Jensen-Shannon Divergence

An important way of comparing two probability distributions $P$ and $Q$ is the Kullback-Leibler divergence: $$ D(P||Q) = \int p(x) \log {p(x) \over q(x)} \; dx.$$ It has the nice properties that it’s non-negative, and equals zero iff $P = Q$.

One drawback of this quantity is that it’s not symmetric. We can see it as comparing a candidate distribution $Q$, to a true distribution $P$. What marks $P$ as the true distribution is that we’re taking expectations relative to it, implying that it determines how $x$ appears in the world. In fact, one way to think of the KL divergence is the additional number of bits we’d need to code symbols that actually came from a distribution $P$, but that we encoded thinking they came from the distribution $Q$. Sometimes, our problem may not justify this asymmetry between the distributions, and we might prefer a symmetric measure.
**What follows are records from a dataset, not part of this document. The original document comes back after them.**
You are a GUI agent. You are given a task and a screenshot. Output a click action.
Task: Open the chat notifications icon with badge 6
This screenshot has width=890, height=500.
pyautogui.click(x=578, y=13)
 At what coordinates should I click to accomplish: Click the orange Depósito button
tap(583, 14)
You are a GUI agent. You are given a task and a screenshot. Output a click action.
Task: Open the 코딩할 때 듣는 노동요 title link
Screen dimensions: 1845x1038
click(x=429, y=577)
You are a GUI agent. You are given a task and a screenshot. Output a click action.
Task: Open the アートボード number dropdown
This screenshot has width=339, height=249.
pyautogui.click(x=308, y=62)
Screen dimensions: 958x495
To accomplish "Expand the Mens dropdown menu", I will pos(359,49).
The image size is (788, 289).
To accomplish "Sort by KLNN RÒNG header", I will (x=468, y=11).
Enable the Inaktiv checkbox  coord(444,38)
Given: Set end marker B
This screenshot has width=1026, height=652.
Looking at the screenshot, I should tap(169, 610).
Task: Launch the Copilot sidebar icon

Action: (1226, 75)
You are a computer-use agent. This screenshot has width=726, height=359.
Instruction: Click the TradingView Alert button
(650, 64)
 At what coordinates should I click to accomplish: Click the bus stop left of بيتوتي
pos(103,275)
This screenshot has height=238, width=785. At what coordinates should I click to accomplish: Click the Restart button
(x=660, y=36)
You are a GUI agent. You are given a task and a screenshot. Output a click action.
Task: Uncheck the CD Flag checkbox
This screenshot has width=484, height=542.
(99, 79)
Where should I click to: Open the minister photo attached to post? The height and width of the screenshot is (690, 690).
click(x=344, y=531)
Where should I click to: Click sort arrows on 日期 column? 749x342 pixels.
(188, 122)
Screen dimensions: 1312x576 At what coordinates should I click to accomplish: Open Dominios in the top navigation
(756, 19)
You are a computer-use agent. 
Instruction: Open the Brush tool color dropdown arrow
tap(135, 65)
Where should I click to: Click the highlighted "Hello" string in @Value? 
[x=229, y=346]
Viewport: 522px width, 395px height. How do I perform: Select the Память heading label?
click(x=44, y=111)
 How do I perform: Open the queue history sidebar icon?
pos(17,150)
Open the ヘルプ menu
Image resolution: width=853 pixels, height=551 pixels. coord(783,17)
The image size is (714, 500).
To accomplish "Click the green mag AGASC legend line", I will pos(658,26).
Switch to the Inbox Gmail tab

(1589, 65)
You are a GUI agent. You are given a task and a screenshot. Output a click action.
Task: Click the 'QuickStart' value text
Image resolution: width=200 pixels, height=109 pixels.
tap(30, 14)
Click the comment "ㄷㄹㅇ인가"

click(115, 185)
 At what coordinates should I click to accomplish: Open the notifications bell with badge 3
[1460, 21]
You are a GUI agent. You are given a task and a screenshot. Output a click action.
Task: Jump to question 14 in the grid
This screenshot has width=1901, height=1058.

A simple fix is the symmetrized quantity $$ {1 \over 2} (D(P||Q) + D(Q||P)).$$ However, this does not address a second, more serious problem: the KL divergence blows up if there are values of $x$ for which $q(x) = 0 \neq p(x)$. This blow-up is signalling that the distributions are very different, because there are values of $x$ which can occur under the true distribution but which the candidate distribution thinks should never occur. We might want to signal this difference in a less drastic way.

To fix this more serious problem, we need to guarantee that the support of the candidate distribution contains that of the true distribution. The only way to guarantee this is to mix in the true distribution with the candidate distribution. This ensures that the denominator of the logarithm always contains a $p(x)$, and so will never be 0 if the numerator isn’t. The most natural way to mix the distributions is by equal parts, giving us the mixture distribution $$ M \triangleq {1 \over 2} (P + Q).$$

We now have three distributions: the two original ones, $P$ and $Q$, and their mixture, $M$. The only way, up to constant factors, to form a symmetric quantity out of these by adding KL divergences, that also doesn’t blow up, is to compare the third distribution to the first two in equal parts. This gives us the Jensen-Shannon divergence: $$D_{JS} \triangleq {1 \over 2} \left(D(P||M) + D(Q||M)\right).$$

It retains some of the important properties of the KL-divergence: it’s non-negative, since its components are. It equals 0 when the two original distributions are equal, since in that case $P =Q = M$. And when the two distributions are maximally different, having disjoint supports, each component reduces to ${1 \over 2} \log 2$, yielding an overall divergence of $\log 2$, or 1 bit if we work in base-2.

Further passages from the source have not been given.